Inkomstenbelasting. Eigenwoningschuld vanaf 1 januari 2013; bij annuïtaire lening is overeengekomen contractuele rente hoger dan marktconforme rente

Directoraat-generaal Belastingdienst/Corporate Dienst Vaktechniek

Besluit van 24 januari 2025, nr 2024-34394

De Staatssecretaris van Financiën – Fiscaliteit en Belastingdienst heeft het volgende besloten.

Dit besluit bevat een goedkeuring voor annuïtaire leningen waarvoor een contractuele aflossingsverplichting geldt om te worden aangemerkt als eigenwoningschuld, waarbij de overeengekomen contractuele rente hoger is dan de marktconforme rente.

1. Inleiding

Met ingang van 1 januari 2013 is de contractuele aflossingsverplichting (artikel 3.119a, eerste lid, onderdeel b, Wet IB 2001) één van de voorwaarden om een lening aan te merken als eigenwoningschuld. Dit houdt in dat met betrekking tot die lening een contractuele verplichting geldt tot het gedurende de looptijd ten minste annuïtair en in ten hoogste 360 maanden volledig aflossen overeenkomstig artikel 3.119c Wet IB 2001.

Voor de beoordeling of bij een annuïtaire lening aan de contractuele aflossingsverplichting wordt voldaan, moet de maandelijkse rentevoet in het contract overeenkomen met de rente die als eigenwoningrente wordt aangemerkt.1 Alleen de rente die wordt aangemerkt als een vergoeding voor het ter beschikking stellen van de hoofdsom, wordt als eigenwoningrente aangemerkt. In het algemeen is dit de marktconforme rente: de rente die banken en andere financiële instellingen zouden aanbieden bij een lening van een vergelijkbaar bedrag met een vergelijkbare rentevastperiode. Bij die beoordeling speelt ook de (hypothecaire) zekerheid een rol.
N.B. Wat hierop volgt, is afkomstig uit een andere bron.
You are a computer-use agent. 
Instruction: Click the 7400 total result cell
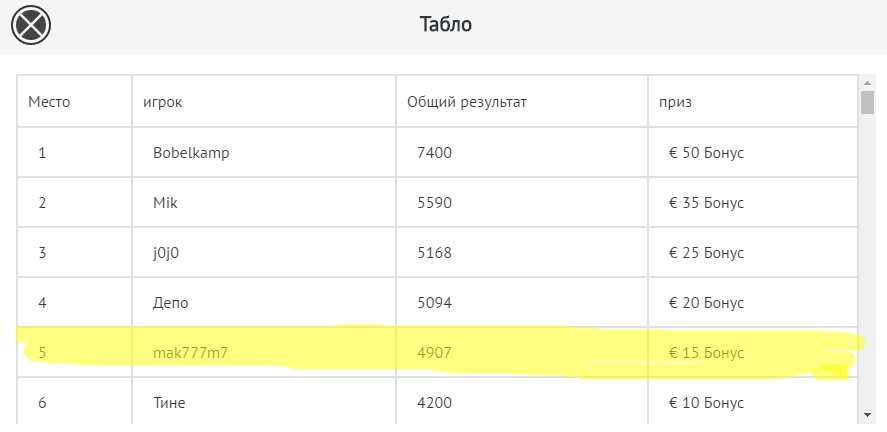click(x=435, y=153)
Als de overeengekomen contractuele rente hoger is dan de marktconforme rente, kan de rente niet volledig als eigenwoningrente worden aangemerkt. Dit heeft bij een annuïtaire lening tot gevolg dat niet aan de contractuele aflossingsverplichting wordt voldaan waardoor de lening vanaf het moment van aangaan niet wordt aangemerkt als eigenwoningschuld en de rente in zijn geheel niet aftrekbaar is. Het overeenkomen van een hogere rente kan zich bijvoorbeeld voordoen bij bepaalde familieleningen.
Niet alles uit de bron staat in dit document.